Package: release.debian.org
Severity: normal
Tags: stretch
User: release.debian....@packages.debian.org
Usertags: pu
Hi all,
A little fix for CVE-2019-8331.
Cheers,
Xavier
-- System Information:
Debian Release: buster/sid
APT prefers testing
APT policy: (900, 'testing'), (500, 'unstable')
Architecture: amd64 (x86_64)
Foreign Architectures: i386
Kernel: Linux 4.19.0-2-amd64 (SMP w/4 CPU cores)
Locale: LANG=fr_FR.UTF-8, LC_CTYPE=fr_FR.UTF-8 (charmap=UTF-8), LANGUAGE=
(charmap=UTF-8)
Shell: /bin/sh linked to /bin/dash
Init: systemd (via /run/systemd/system)
LSM: AppArmor: enabled
diff -Nru twitter-bootstrap3-3.3.7+dfsg/debian/changelog
twitter-bootstrap3-3.3.7+dfsg/debian/changelog
--- twitter-bootstrap3-3.3.7+dfsg/debian/changelog 2019-02-04
22:25:25.000000000 +0100
+++ twitter-bootstrap3-3.3.7+dfsg/debian/changelog 2019-02-21
21:42:06.000000000 +0100
@@ -1,3 +1,9 @@
+twitter-bootstrap3 (3.3.7+dfsg-2+deb9u2) UNRELEASED; urgency=medium
+
+ * Add patch to fix CVE-2019-8331: XSS in tooltip or popover
+
+ -- Xavier Guimard <y...@debian.org> Thu, 21 Feb 2019 21:42:06 +0100
+
twitter-bootstrap3 (3.3.7+dfsg-2+deb9u1) stretch; urgency=high
* Team upload.
diff -Nru twitter-bootstrap3-3.3.7+dfsg/debian/patches/CVE-2019-8331.patch
twitter-bootstrap3-3.3.7+dfsg/debian/patches/CVE-2019-8331.patch
--- twitter-bootstrap3-3.3.7+dfsg/debian/patches/CVE-2019-8331.patch
1970-01-01 01:00:00.000000000 +0100
+++ twitter-bootstrap3-3.3.7+dfsg/debian/patches/CVE-2019-8331.patch
2019-02-21 21:40:12.000000000 +0100
@@ -0,0 +1,257 @@
+Description: Fix XSS - CVE-2019-8331
+Author: Xavier Guimard <y...@debian.org>
+Origin: upstream
+Forwarded: not-needed
+Last-Update: 2019-02-21
+
+--- a/js/dropdown.js
++++ b/js/dropdown.js
+@@ -29,7 +29,7 @@
+ selector = selector && /#[A-Za-z]/.test(selector) &&
selector.replace(/.*(?=#[^\s]*$)/, '') // strip for ie7
+ }
+
+- var $parent = selector && $(document).find(selector)

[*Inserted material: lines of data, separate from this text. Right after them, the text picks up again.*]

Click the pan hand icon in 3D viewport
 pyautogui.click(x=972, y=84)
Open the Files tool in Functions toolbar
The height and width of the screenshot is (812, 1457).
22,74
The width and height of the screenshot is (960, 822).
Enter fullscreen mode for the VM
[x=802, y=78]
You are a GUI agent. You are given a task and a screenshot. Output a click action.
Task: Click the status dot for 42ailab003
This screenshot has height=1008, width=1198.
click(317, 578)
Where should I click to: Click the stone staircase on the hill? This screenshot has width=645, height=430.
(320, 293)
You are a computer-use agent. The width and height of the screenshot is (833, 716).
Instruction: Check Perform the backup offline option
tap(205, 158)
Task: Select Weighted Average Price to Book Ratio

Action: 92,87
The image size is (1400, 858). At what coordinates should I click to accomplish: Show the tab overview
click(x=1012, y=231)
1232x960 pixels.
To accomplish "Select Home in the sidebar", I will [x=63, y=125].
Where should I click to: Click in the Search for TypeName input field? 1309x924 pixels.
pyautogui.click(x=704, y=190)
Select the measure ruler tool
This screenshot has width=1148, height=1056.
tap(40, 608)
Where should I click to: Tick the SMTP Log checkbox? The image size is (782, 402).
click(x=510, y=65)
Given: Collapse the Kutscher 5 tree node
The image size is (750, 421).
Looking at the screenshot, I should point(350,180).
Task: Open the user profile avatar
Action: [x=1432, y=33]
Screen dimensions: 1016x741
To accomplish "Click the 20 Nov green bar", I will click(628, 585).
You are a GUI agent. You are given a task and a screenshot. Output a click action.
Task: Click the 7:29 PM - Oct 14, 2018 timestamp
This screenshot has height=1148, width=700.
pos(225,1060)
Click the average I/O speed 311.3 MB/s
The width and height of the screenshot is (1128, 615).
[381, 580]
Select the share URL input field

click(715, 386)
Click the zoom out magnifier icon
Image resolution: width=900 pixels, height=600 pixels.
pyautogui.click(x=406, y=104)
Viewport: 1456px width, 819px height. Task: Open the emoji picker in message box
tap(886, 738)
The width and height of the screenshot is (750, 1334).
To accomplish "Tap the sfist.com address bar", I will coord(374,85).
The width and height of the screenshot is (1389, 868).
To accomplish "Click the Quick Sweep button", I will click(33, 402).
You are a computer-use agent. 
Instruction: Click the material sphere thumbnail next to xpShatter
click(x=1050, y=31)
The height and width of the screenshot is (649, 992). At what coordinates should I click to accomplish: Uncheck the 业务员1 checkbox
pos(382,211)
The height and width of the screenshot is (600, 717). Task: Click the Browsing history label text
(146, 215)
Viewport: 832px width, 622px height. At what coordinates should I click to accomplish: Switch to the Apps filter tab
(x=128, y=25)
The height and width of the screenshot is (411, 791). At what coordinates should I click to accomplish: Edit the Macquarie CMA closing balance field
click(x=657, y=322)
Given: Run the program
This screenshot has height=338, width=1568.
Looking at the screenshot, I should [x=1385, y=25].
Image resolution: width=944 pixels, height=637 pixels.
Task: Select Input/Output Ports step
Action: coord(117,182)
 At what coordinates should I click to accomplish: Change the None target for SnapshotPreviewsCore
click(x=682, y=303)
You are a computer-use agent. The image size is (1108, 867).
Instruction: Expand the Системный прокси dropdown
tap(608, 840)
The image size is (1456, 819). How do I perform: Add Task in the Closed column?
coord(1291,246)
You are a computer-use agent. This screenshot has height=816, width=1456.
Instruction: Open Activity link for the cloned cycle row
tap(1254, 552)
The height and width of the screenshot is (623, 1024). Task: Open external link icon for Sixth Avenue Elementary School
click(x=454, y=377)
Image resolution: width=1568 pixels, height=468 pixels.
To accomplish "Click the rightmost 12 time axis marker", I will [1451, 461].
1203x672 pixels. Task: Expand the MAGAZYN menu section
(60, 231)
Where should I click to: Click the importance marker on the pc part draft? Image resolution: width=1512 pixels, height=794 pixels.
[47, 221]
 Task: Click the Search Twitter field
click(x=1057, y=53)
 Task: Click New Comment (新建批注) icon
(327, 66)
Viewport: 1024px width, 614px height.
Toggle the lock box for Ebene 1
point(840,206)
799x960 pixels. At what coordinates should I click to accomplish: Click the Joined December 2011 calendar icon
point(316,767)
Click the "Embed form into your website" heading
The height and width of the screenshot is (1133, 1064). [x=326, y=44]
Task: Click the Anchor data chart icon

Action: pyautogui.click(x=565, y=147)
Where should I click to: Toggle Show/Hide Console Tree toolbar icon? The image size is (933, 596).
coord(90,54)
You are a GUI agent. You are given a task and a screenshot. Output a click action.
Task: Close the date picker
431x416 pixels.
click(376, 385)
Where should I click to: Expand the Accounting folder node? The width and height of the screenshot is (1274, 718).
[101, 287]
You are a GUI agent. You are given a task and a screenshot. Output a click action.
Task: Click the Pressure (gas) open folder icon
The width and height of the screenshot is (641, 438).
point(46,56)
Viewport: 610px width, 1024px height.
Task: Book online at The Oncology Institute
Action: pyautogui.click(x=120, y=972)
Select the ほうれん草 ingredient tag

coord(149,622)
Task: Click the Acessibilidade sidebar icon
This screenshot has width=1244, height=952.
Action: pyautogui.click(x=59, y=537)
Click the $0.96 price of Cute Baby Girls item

++ var $parent = selector !== '#' ? $(document).find(selector) : null
+
+ return $parent && $parent.length ? $parent : $this.parent()
+ }
+--- a/js/popover.js
++++ b/js/popover.js
+@@ -45,10 +45,25 @@
+ var title = this.getTitle()
+ var content = this.getContent()
+
+- $tip.find('.popover-title')[this.options.html ? 'html' : 'text'](title)
+- $tip.find('.popover-content').children().detach().end()[ // we use append
for html objects to maintain js events
+- this.options.html ? (typeof content == 'string' ? 'html' : 'append') :
'text'
+- ](content)
++ if (this.options.html) {
++ var typeContent = typeof content
++
++ if (this.options.sanitize) {
++ title = this.sanitizeHtml(title)
++
++ if (typeContent === 'string') {
++ content = this.sanitizeHtml(content)
++ }
++ }
++
++ $tip.find('.popover-title').html(title)
++ $tip.find('.popover-content').children().detach().end()[
++ typeContent === 'string' ? 'html' : 'append'
++ ](content)
++ } else {
++ $tip.find('.popover-title').text(title)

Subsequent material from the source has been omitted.